(Stored items)
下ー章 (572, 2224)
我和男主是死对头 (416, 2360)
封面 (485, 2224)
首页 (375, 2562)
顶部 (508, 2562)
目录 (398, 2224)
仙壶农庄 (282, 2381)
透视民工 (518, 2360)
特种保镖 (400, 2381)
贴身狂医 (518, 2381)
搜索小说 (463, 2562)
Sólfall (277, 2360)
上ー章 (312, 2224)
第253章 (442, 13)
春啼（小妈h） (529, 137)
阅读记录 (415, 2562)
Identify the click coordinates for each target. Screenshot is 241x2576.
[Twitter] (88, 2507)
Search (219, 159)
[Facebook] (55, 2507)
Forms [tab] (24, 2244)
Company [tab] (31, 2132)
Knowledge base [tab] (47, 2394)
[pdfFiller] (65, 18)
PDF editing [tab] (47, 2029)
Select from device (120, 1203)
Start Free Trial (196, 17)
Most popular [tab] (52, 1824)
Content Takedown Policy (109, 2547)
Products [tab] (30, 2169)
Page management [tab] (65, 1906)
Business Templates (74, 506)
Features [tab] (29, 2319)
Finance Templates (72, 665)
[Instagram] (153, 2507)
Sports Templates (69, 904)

▶ Assignment
Every line from the one containing "Page management [tab] (65, 1906)" through the final line of the data above is to be restated word for word, and nothing more.

▶ Solution for this problem
Page management [tab] (65, 1906)
Business Templates (74, 506)
Features [tab] (29, 2319)
Finance Templates (72, 665)
[Instagram] (153, 2507)
Sports Templates (69, 904)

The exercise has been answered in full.